Wednesday, 23 December 2015

the plebians' Christmas-New Year Message

Saw this Mandy Patinkin interview on The Late Show with Stephen Colbert: clearly freedom of speech is not dead. Clearly voices of dissent from the promulgated hierarchy are heard. CLEARLY our brothers and sisters and children in whatever religion they believe, will listen. Who in their right mind would not wish to have said what Mr Patinkin said:

Children Will Listen

Joy the movie is on general release Jan 1


If Joy isn’t your cup of tea, fair do’s. Then what about Danny Boyle’s Steve Jobs? He’s on record stating he doesn’t much care for bio-pics. The weird thing about this movie-where you would think factual accuracy would be paramount (not that it isn’t)- is that THAT doesn’t seem to matter so much. Writer Aaron Sorkin and Boyle have created a stupendous film about an individual human seeing the future and the cost of that to those surrounding/aiding/abetting him. The Steve Jobs film project was kicked around so much acting talent in Hollywood it became almost a joke. Less so its director helmers, David Fincher being one. It is a classic Hollywood story that Boyle’s final cast seem so so perfect after so much tumult.

A spoiler really to say too much. Except, after seeing Steve Jobs it would be hard to say no to anything Boyle was involved with: such is his consummate ‘Jobs’ like hands on presence. Did I mention the great editing/cinematography/the entire production team! The genius of Michael Fassbender acting Steve Jobs. [PS- anyone see Fassbender in the brilliantly horrific Eden Lake?]

As for Jobs the man? Well, it’s not way off the truth in any way. And most of the truth is all there on the internet for the curious. Those who remember will remember how very maligned by many non-believers Apple was back in the mid 90s. It’s a scary film. Scary because it delves into the human, the very thing Steve Jobs wanted for his computers. The very thing he wanted for the world if somewhat unattainable for himself. It’s not binary. You can be decent and gifted at the same time. Steve Wozniak


Happy Wolf Day

Fable - Janos Pilinszky

Once upon a time
there was a lonely wolf
lonelier than the angels.
He happened to come to a village.
He fell in love with the first house he saw.
Already he loved its walls
the caresses of its bricklayers.
But the windows stopped him.
In the room sat people.
Apart from God nobody ever
found them so beautiful
as this child-like beast.
So at night he went into the house.
He stopped in the middle of the room
and never moved from there any more.
He stood all through the night, with wide eyes
and on into the morning when he was beaten to death.

..

....

The September 2015 BBC Prom: Elgar - The Dream of Gerontius
(Vienna Philharmonic Orchestra conducted by 
Sir Simon Rattle). Re-broadcast Dec 30th and available thereafter)
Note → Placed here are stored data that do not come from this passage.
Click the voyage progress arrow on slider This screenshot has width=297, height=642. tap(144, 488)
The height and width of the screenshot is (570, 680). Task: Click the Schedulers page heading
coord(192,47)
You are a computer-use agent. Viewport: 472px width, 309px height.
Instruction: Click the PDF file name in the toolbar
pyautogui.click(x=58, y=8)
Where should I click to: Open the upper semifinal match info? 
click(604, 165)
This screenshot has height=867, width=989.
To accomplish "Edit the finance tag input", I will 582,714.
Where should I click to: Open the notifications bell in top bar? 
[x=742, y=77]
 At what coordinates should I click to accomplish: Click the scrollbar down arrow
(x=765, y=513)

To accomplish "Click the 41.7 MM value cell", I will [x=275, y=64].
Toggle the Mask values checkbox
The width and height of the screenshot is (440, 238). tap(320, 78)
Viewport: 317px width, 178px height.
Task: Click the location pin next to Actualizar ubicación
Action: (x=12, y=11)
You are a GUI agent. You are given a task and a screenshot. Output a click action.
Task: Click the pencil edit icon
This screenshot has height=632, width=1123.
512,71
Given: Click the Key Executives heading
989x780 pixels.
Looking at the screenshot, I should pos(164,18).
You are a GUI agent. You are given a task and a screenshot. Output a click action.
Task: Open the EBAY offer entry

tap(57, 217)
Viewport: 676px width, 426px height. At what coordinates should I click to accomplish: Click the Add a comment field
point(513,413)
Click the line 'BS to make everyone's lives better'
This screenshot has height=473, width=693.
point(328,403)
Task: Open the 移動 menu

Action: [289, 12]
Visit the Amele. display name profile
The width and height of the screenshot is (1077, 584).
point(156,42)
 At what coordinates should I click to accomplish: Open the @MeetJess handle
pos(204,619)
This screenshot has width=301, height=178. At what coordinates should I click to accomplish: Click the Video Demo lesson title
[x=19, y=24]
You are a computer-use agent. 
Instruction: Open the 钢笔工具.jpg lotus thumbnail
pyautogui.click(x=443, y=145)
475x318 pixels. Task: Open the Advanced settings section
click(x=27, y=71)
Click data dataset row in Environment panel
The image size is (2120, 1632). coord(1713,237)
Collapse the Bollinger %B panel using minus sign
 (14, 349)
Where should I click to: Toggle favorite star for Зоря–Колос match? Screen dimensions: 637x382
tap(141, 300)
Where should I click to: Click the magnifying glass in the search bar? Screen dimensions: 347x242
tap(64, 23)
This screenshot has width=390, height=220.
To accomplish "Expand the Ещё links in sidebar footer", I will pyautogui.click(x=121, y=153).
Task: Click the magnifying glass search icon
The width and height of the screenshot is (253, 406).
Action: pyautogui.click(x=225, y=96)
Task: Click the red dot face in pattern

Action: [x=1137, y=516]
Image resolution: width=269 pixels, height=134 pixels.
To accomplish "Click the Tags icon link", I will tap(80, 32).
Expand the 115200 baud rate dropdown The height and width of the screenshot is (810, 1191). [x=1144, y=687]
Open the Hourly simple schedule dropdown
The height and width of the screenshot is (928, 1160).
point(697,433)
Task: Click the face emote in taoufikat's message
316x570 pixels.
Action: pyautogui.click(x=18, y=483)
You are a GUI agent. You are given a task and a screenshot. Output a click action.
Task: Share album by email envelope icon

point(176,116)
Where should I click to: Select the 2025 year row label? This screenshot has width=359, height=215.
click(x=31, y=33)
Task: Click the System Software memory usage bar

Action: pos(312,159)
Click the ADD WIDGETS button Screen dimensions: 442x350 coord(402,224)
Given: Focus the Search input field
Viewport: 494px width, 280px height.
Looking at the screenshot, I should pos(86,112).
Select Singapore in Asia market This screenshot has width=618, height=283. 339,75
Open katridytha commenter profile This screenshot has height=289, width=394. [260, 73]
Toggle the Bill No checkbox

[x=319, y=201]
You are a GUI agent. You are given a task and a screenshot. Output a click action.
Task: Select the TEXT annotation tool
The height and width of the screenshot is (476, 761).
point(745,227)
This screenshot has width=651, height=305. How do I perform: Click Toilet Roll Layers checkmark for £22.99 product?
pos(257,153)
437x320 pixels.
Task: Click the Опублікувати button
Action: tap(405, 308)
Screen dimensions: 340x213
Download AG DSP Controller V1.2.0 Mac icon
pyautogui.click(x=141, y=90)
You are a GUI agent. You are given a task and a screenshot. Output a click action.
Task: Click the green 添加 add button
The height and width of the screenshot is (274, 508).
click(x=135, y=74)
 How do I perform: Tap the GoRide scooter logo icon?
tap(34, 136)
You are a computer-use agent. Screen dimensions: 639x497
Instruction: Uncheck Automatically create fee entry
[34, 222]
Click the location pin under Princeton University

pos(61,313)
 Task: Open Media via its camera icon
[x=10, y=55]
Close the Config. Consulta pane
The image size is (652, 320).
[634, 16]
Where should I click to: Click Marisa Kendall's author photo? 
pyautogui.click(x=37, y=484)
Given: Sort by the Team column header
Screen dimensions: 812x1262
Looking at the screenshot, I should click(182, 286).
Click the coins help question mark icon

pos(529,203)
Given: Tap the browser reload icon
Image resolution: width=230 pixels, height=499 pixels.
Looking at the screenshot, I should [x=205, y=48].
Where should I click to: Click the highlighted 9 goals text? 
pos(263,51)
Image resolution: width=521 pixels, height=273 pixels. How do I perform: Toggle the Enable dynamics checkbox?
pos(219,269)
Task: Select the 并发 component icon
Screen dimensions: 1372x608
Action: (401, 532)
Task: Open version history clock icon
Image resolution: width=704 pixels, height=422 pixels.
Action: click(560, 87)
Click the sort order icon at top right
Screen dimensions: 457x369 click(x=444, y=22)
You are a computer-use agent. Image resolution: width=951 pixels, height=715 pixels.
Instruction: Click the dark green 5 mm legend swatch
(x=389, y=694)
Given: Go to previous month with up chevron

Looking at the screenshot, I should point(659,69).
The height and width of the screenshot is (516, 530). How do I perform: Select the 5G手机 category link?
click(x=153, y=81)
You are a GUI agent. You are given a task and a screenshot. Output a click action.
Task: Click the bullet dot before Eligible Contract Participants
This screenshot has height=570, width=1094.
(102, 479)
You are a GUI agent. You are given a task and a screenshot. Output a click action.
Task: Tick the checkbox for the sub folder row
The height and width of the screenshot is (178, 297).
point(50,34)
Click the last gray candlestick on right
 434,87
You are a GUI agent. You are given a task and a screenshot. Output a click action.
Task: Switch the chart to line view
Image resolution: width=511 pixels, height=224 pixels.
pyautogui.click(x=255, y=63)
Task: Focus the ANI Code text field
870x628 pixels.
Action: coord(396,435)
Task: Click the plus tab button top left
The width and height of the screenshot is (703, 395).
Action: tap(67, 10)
PS: The streets of Manhattan (34-60th) ground to a halt this morning (Dec 30) due to the funeral of Joseph Lemm: an NYPD officer who was killed in Afghanistan. Daily Mail. In no way diminishing the respect and loss for this American, but so so SO SO many have others have 'fallen' in nations throughout the world. Their names rarely ever EVER are mentioned. All: another statistic in wars that arguably with better management should never have offered up such casualties, or indeed been fought in the first place. THE FALLEN

It might interest those who read my wee blog to know that the United States of America still considers itself to be or soon to be or ever was thus the ruler of the world in all but name (that is THEIR view clearly secretly promulgated through their 'patches'-watch link at end-- not mine own absinthe paranoia;). A very VERY hard working investigative SOMEONE named Trevor Paglen (contributed cinematography of surveillance bases to the 2015 Oscar-winning documentary Citizenfour) did a 'Chomsky' ie he never broke official secrets acts or released confidential documents he should not have: he very simply is/was a Dashiell Hammett private dick who put the pieces of the pie together and found the hidden agenda of a missing chunk. He's very much in Mark Thomas vein (but when I asked Trevor he'd never heard of him). Totally believe that. Who in the wider world has ever heard or listened to Trevor Paglen? Loved the $5 Macy's Santa Claus this year.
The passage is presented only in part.